Cell volume and HC histograms and three-dimensional cytograms of the SS R1 RBCs before (A) and after (B) K⁺-permeabilization with valinomycin. The different RBC volume distributions corresponding to the valinomycin-sensitive and the val-res fractions can be distinguished on the cytogram, despite their overlap on the volume histogram: note the broad volume distribution of the lighter (val-res) cells, compared with the cells that have dehydrated.

Figure 6

Photomicrograph of the val-res component of the R1 fraction of SS RBCs.

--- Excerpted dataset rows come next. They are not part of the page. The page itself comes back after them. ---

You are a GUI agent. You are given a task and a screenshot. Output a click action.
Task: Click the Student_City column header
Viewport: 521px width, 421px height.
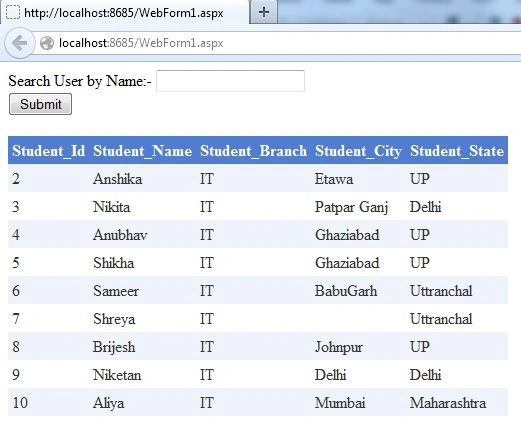click(x=358, y=151)
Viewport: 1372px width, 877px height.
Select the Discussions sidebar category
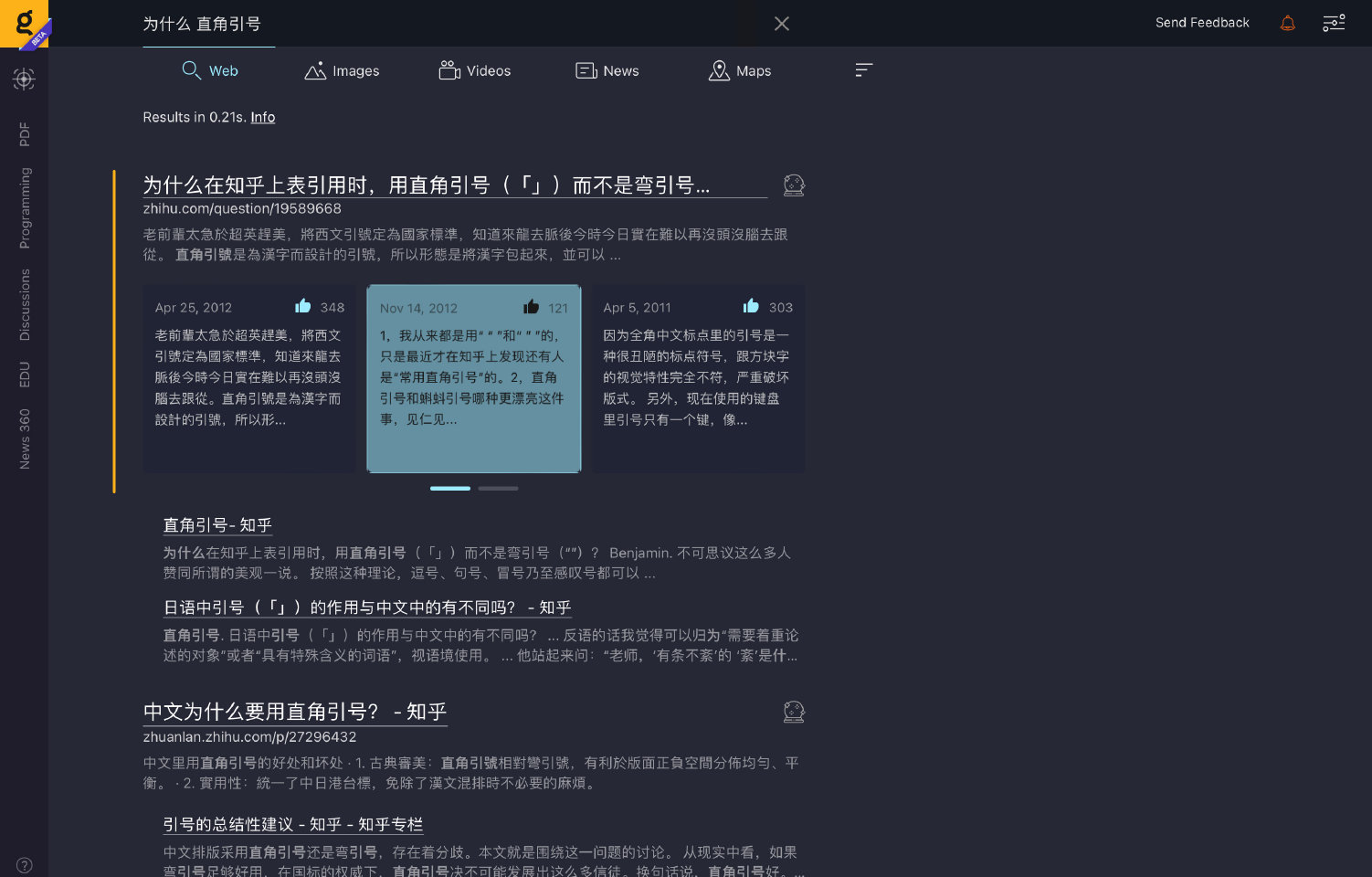25,305
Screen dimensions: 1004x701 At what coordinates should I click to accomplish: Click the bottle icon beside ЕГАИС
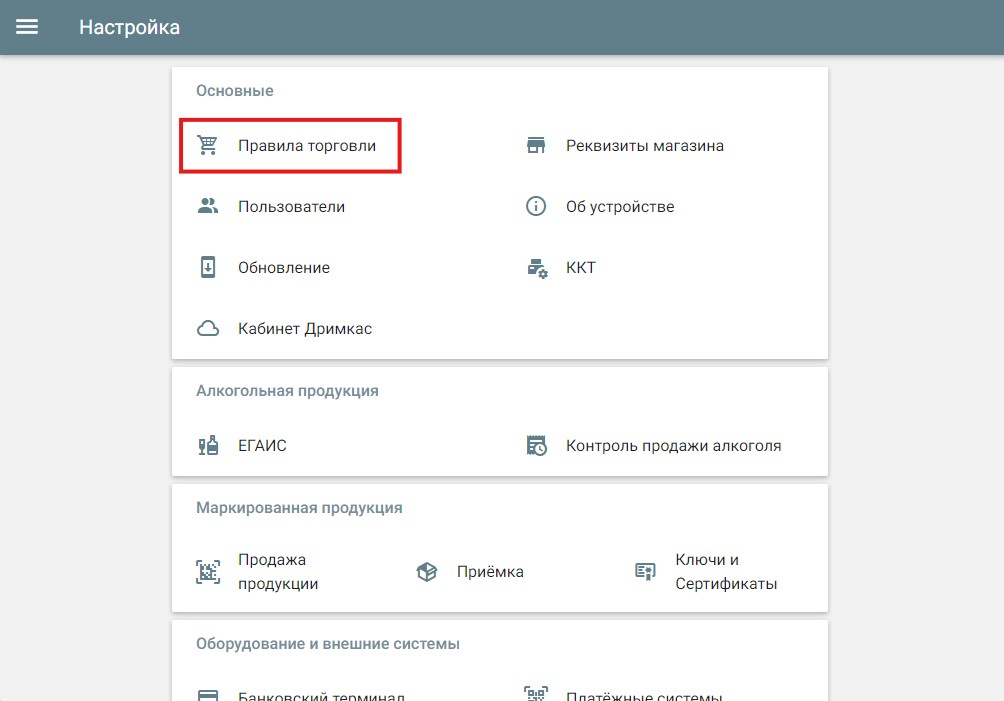point(208,446)
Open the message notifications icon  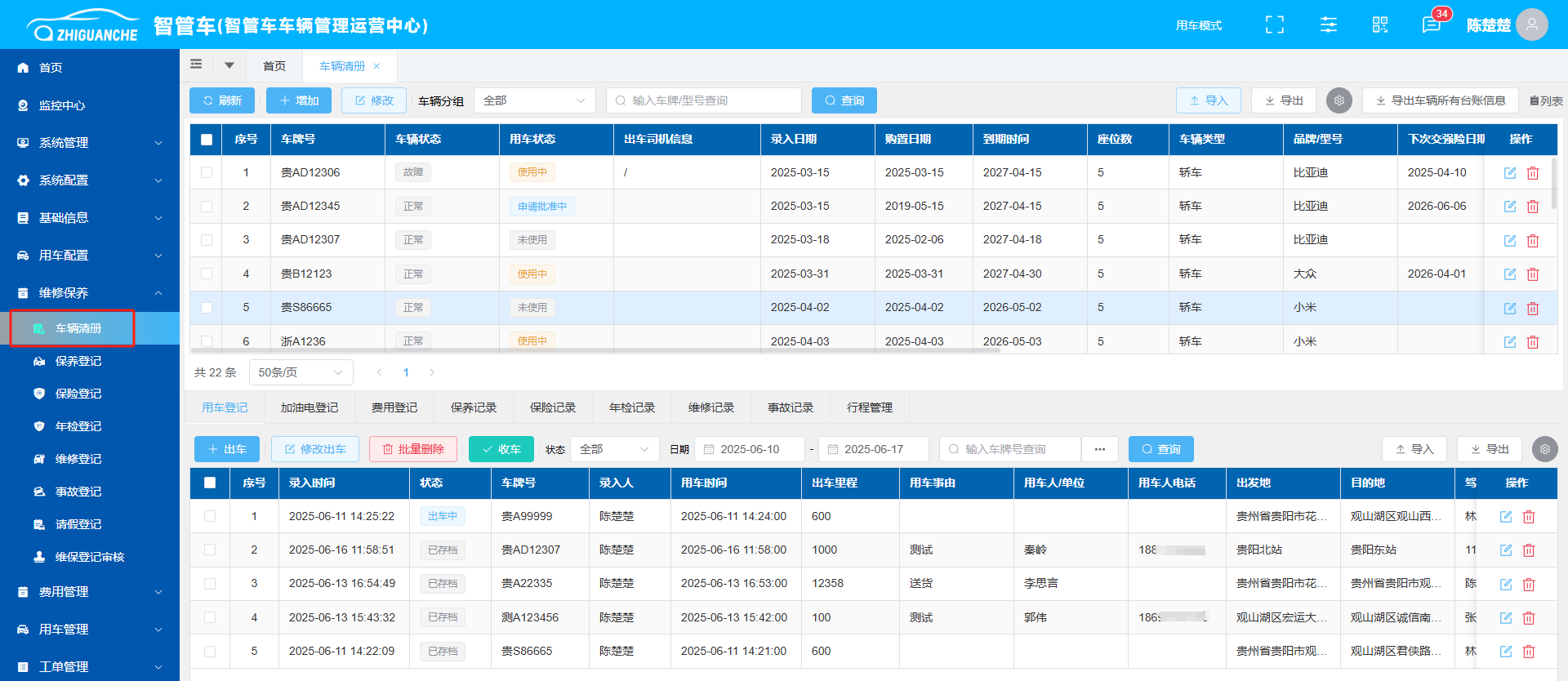pyautogui.click(x=1431, y=24)
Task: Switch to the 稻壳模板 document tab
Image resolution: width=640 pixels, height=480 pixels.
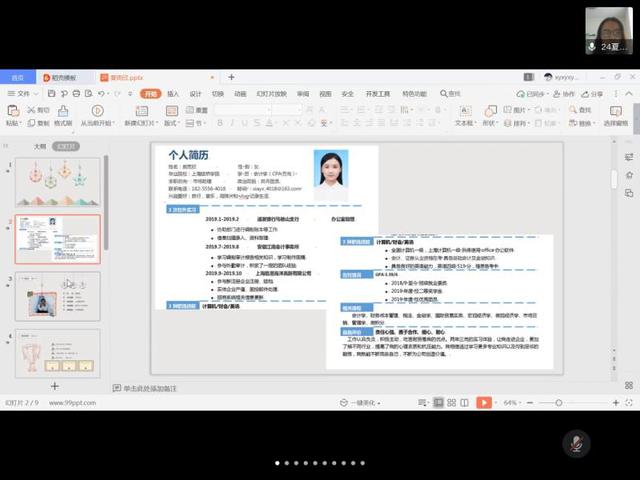Action: pyautogui.click(x=66, y=77)

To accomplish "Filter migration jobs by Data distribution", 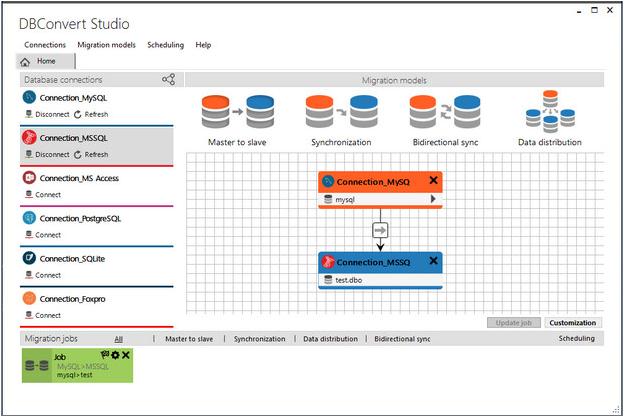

Note the presence of many RBCs with the typical elongated shapes of ISC.

Figure 7

Effects of K⁺-permeabilization with valinomycin on the HC distributions of the lightest fraction of normal RBCs from two individuals. Solid vertical lines show HC gates at 28 g of Hb per dl and 41 g of Hb per dl. The arrows indicate a gate of 32 g of Hb per dl, chosen to distinguish the most valinomycin-resistant fraction from the valinomycin-sensitive majority of RBCs. Histograms A and B exemplify the heterogeneity of distribution of the normal val-res populations and show that in some samples (B) a distinct population of intermediately val-res cells can be resolved.